Pancreas and Acute Inflammation
Acute pancreatitis is an inflammatory disease of the pancreas caused by either pancreatic duct obstruction, gene mutation, or alcoholism. Acute pancreatitis is among the most common causes of hospitalization in the United States. Inflammation in acute pancreatitis occurs by activation of neutrophils and granulocytes, which secrete inflammatory cytokines. NF-kB, JAK-STAT, and MAPK pathways play an important role in cell activation during pancreatitis.
Liver and Acute Inflammation
The liver is the largest internal human body organ. As the inflammation is a protective mechanism by the body, it will protect the liver from infection and injury, but if this occurs extensively, this will cause hepatocytes injury, metabolic changes, ischemia-reperfusion trauma, and constant hepatic impairment. Acute inflammation of the liver can develop to damage the parenchyma of the liver, and if it persists, this will turn to chronic hepatitis. The inducer of liver inflammation involves both the non-infectious and infectious pathologies. The infectious agent includes the Hepatitis B virus (HBV) and Hepatitis C virus (HCV), while the non-infectious agent includes alcoholic or non-alcoholic steatohepatitis, drug-induced, or ischemic hepatitis.
Kidney and Acute Inflammation
The most common cause of acute kidney inflammation is an infection, ischemia/reperfusion, immune complex formation, or complement dysregulation. The most important promoters of kidney inflammation are the epithelial cells of the renal tubules that secrete cytokines in response to the inducers. These mediators activate the pathways NF-kB or MAPK.
Intestinal tract and Acute Inflammation
Acute inflammatory diseases of the intestinal tract can decrease patients' quality of life worldwide. Polygenic inflammatory bowel disease (IBDs) is characterized by an excessive inflammatory response to gut microbial flora. IBDs include Crohn disease (CD) and ulcerative colitis (UC). These two diseases are cytokine driven. Apart from that, other causes include non-infectious inflammation of the bowel. The system can recognize the microbial agent through the TLRs. These PAMPs that bind to the TLRs (mainly TLR4) activate the signaling pathways (NF-kB, MAPK) that cause the production of cytokines and chemokines to start the resistance to the infection.

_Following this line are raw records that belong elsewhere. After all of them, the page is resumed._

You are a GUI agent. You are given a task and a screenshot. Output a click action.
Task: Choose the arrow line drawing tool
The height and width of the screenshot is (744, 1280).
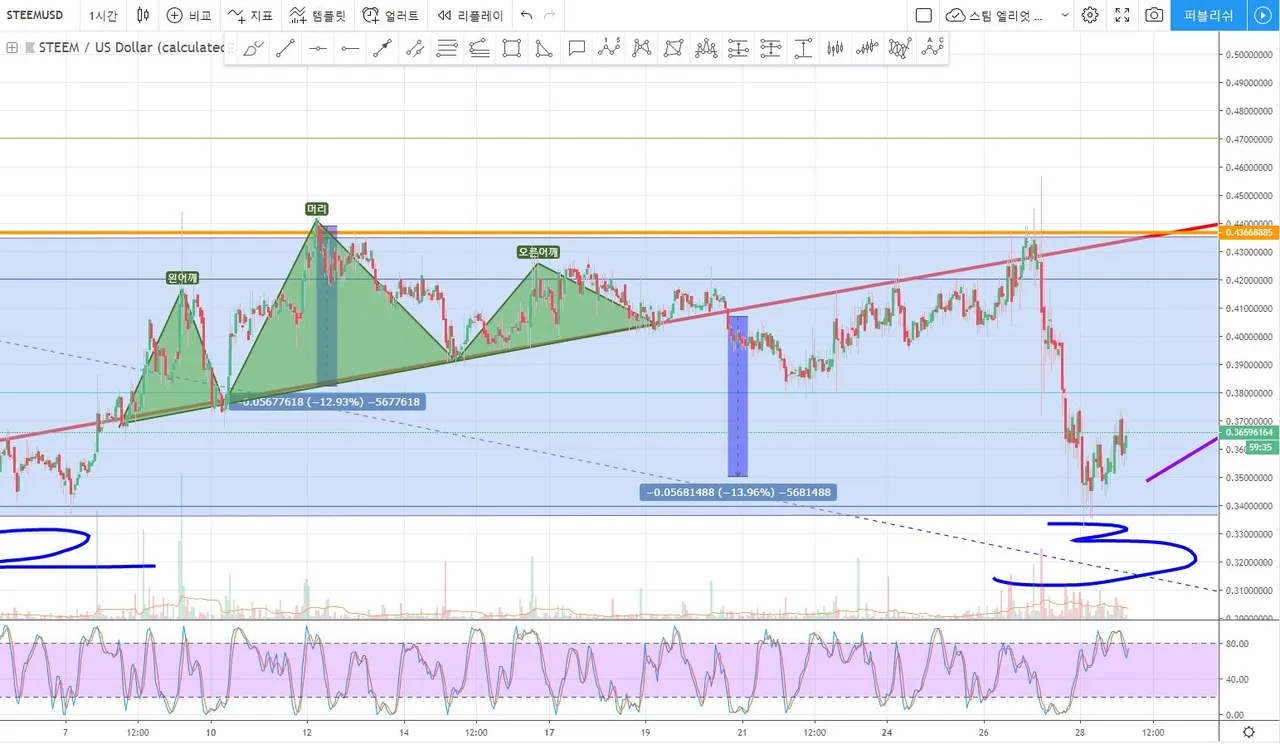[x=382, y=48]
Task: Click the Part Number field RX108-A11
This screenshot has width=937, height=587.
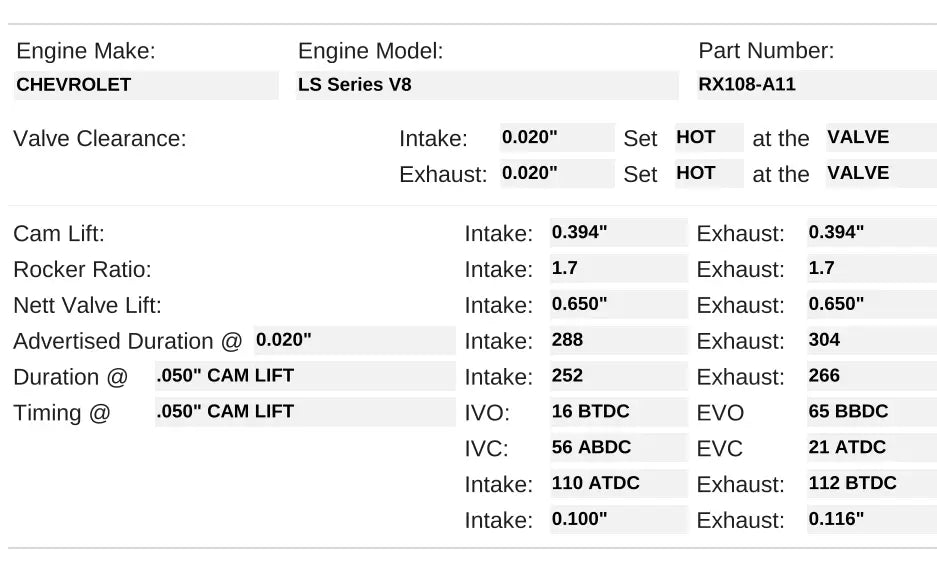Action: point(816,85)
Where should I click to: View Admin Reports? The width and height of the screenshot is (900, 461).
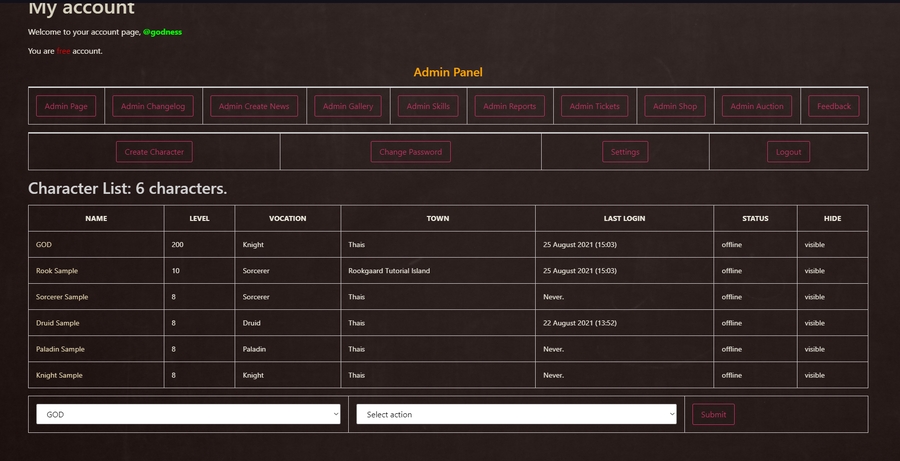click(x=509, y=106)
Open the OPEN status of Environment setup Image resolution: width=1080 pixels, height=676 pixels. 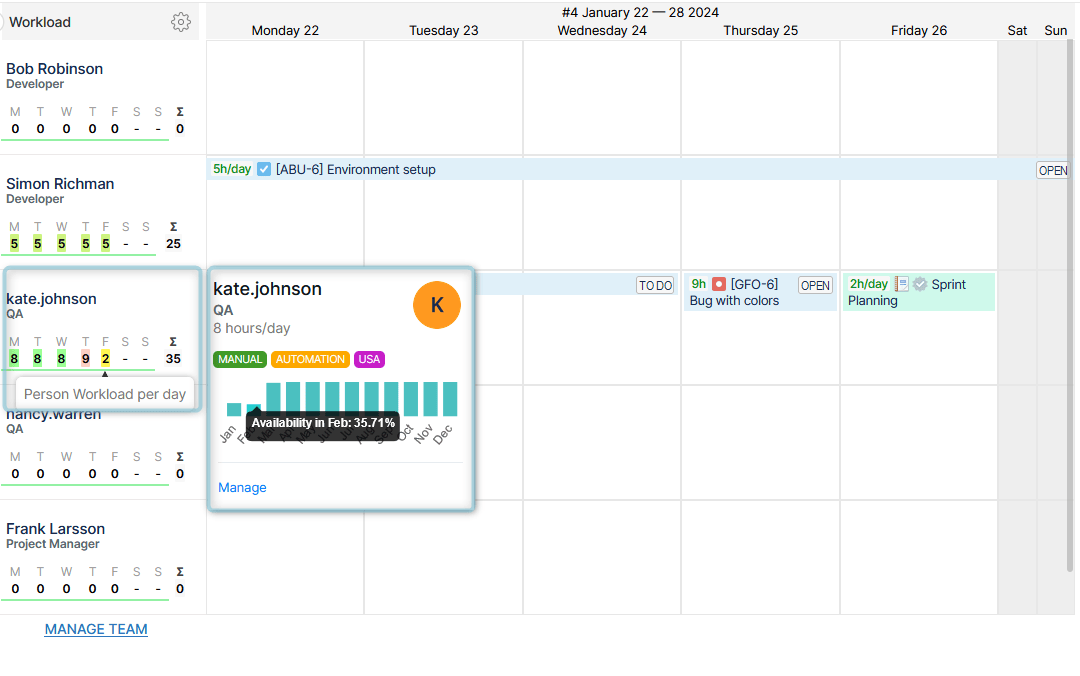pyautogui.click(x=1052, y=170)
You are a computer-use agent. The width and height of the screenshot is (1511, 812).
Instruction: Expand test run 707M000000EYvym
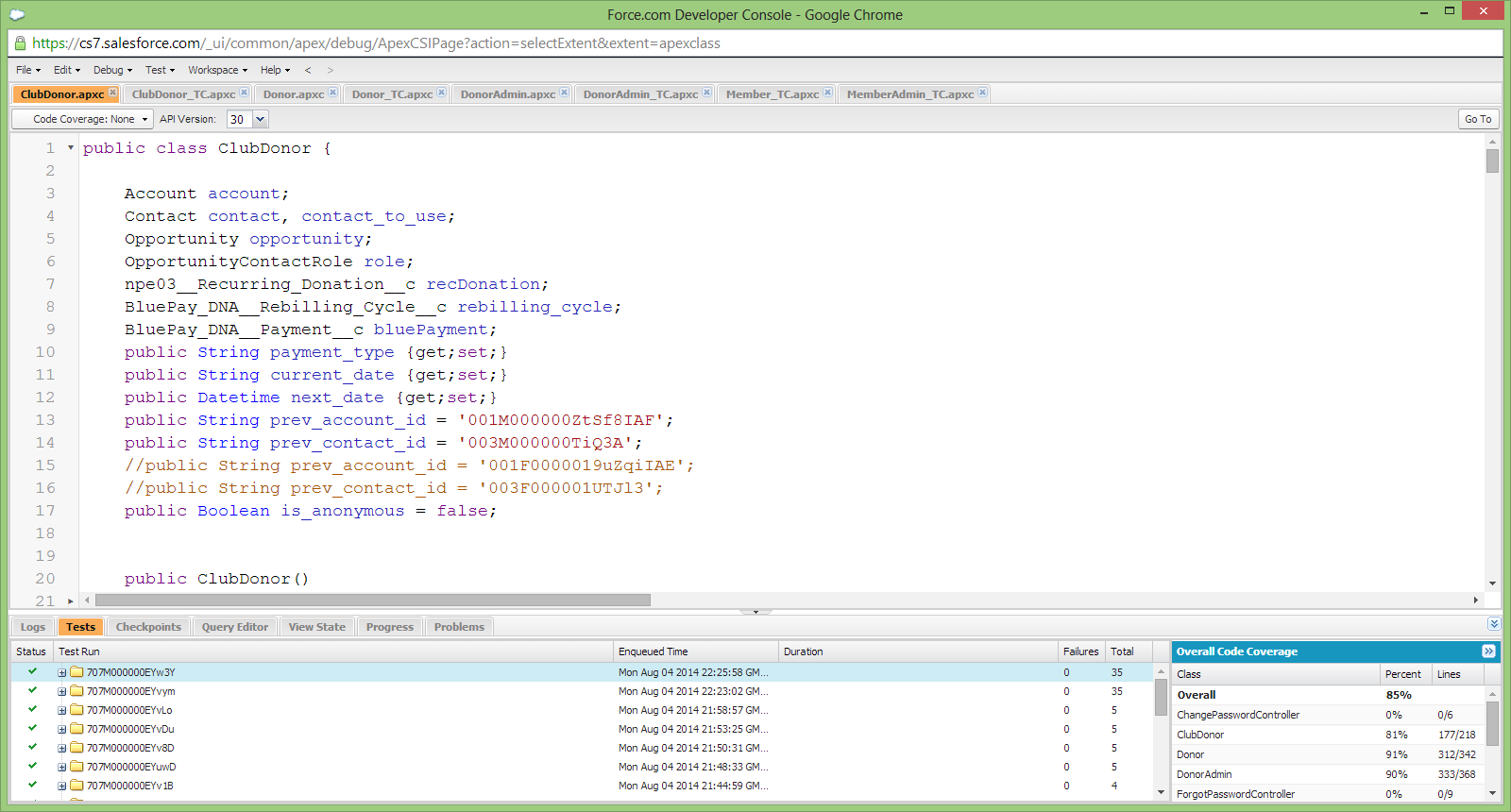click(62, 692)
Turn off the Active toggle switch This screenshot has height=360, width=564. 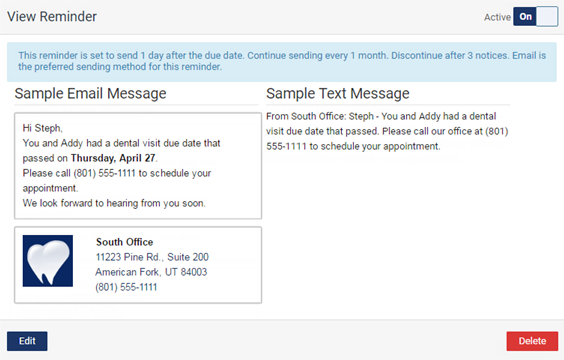[x=536, y=17]
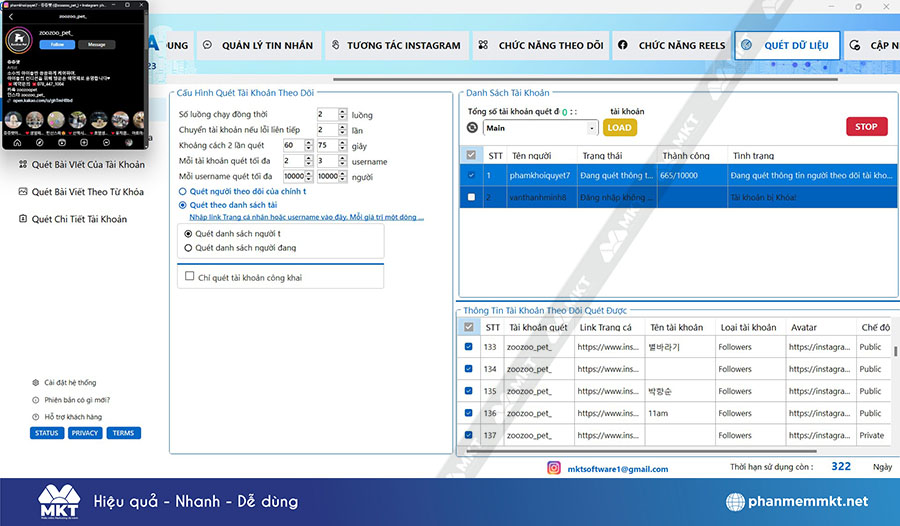The image size is (900, 526).
Task: Increase Chuyển tài khoản nếu lỗi stepper value
Action: pyautogui.click(x=343, y=127)
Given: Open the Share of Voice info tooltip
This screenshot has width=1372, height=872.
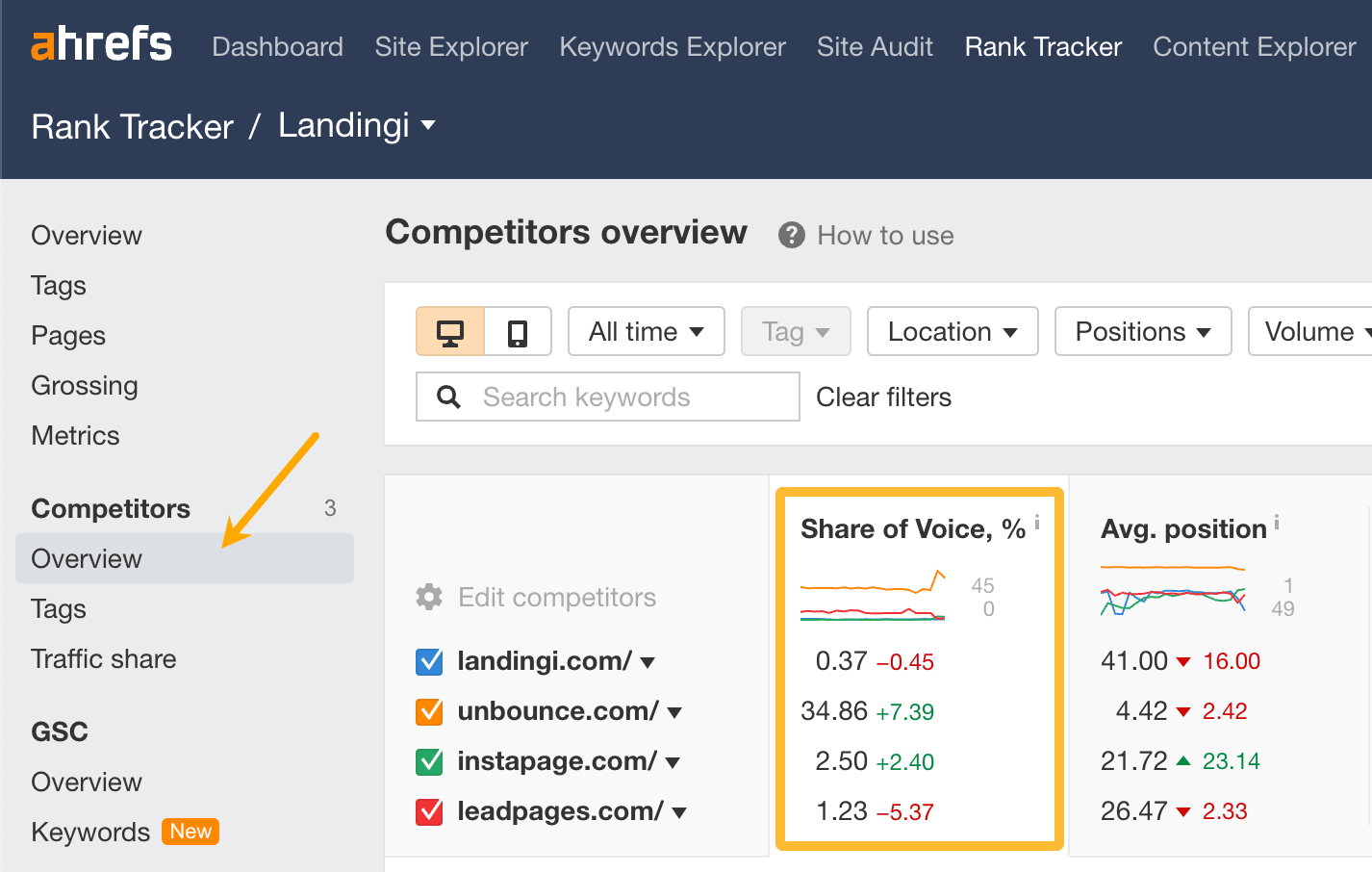Looking at the screenshot, I should click(1037, 520).
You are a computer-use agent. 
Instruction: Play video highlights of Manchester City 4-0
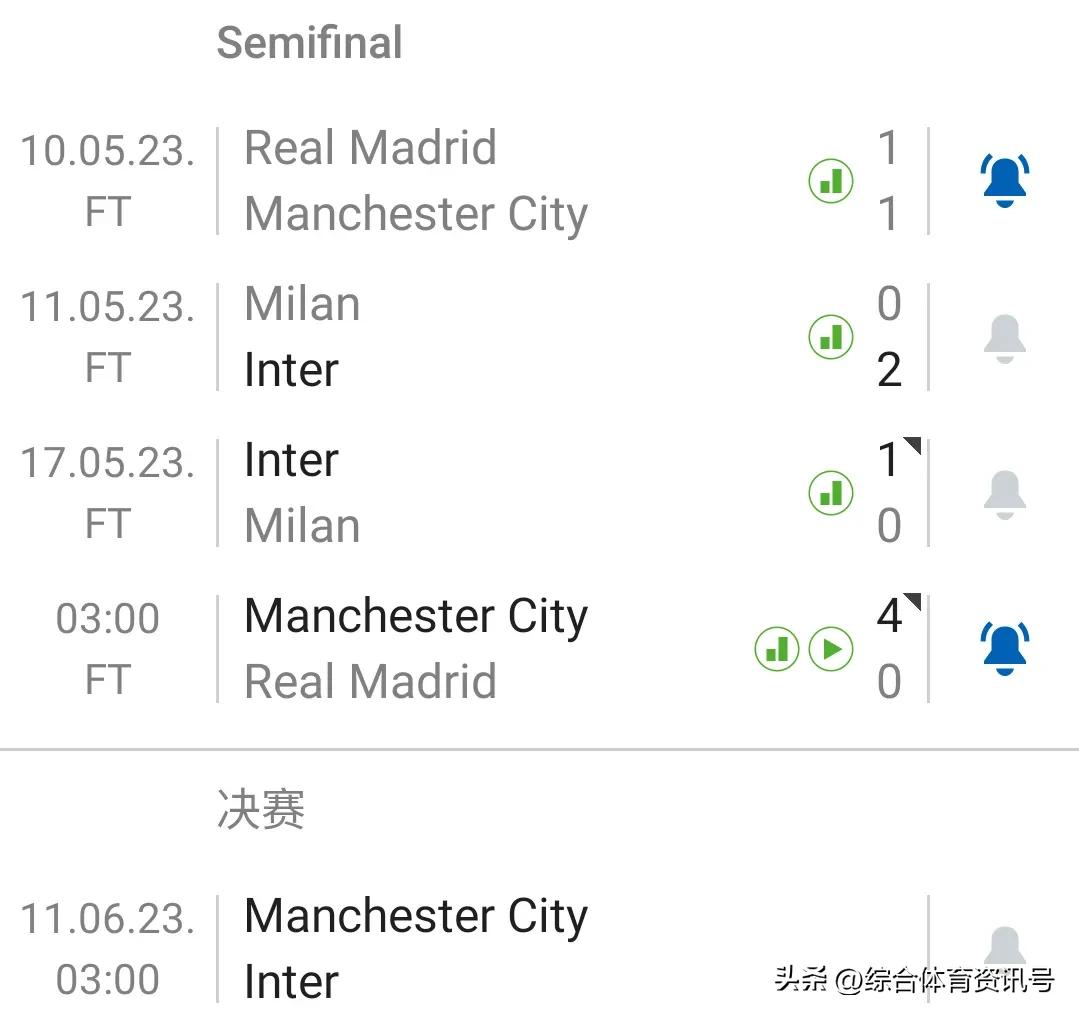[x=830, y=649]
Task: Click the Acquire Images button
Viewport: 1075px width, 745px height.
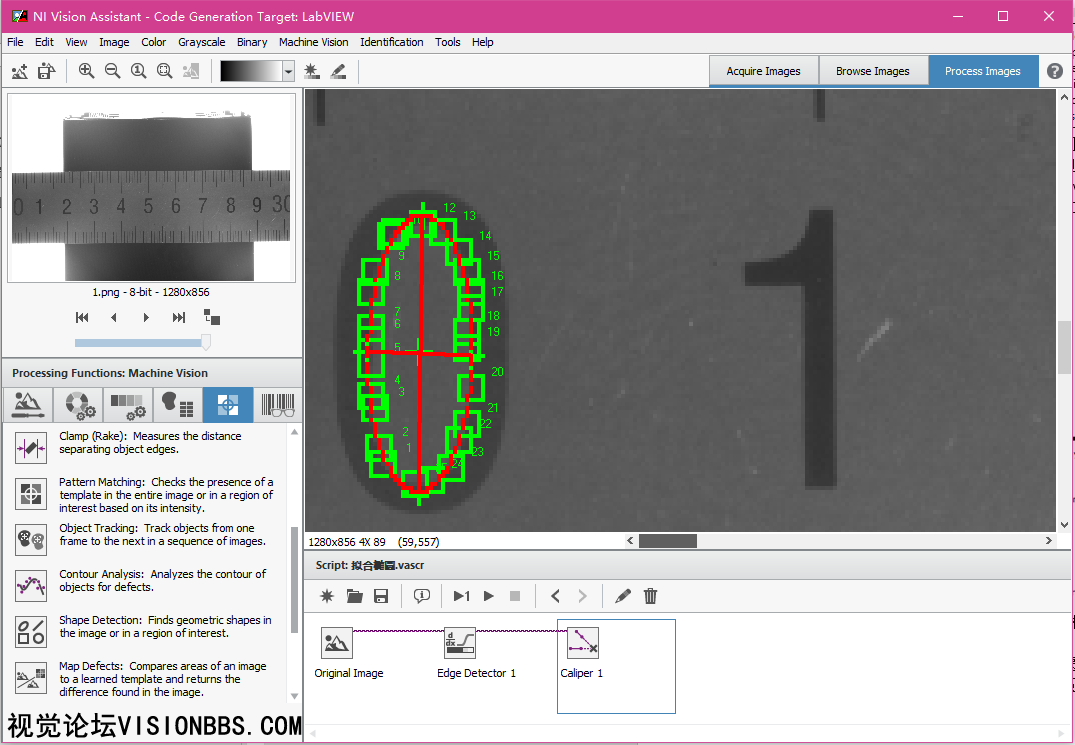Action: point(763,71)
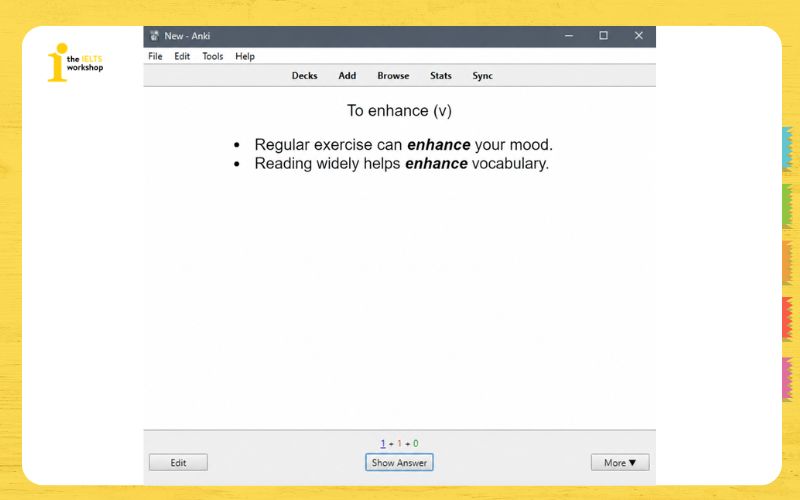Open the Tools menu
Screen dimensions: 800x500
tap(212, 56)

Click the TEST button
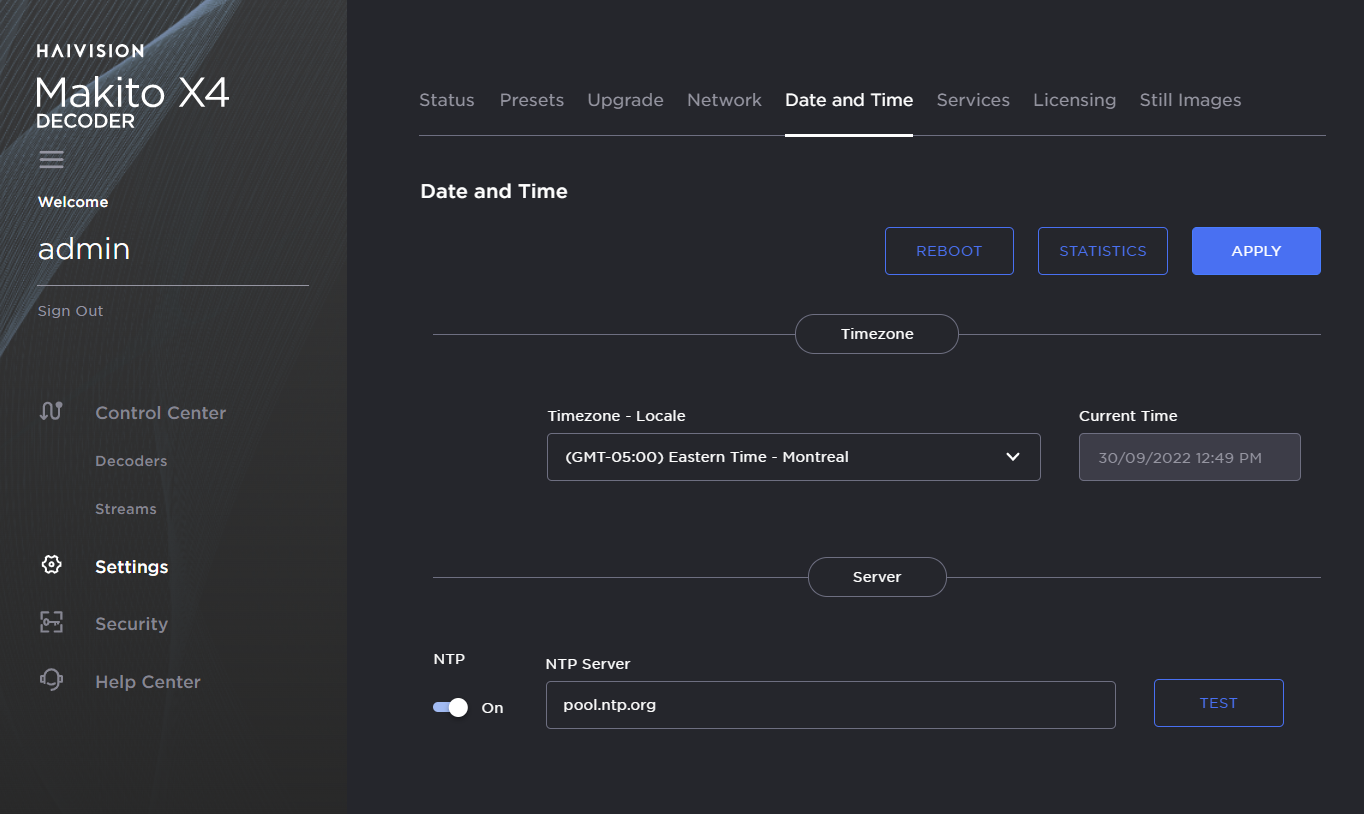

There are five cardinal signs of inflammation, namely redness (rubor), heat (calor), swelling (tumor), pain (dolor), and loss of function (functio laesa). The sensation of heat is caused by the increased blood movement in dilated vessels into environmentally cooled extremities. This reaction will also lead to redness due to an increase in the number of erythrocytes passing through the injured area. The swelling of the area occurs due to an increase in the permeability and dilatation of the blood vessels. Pain is due to an increase in the pain mediators, either due to direct damage or resulting from an inflammatory response itself. Loss of function occurs due to either simple loss of mobility due to either edema or pain or replacement of the cells with scar tissue.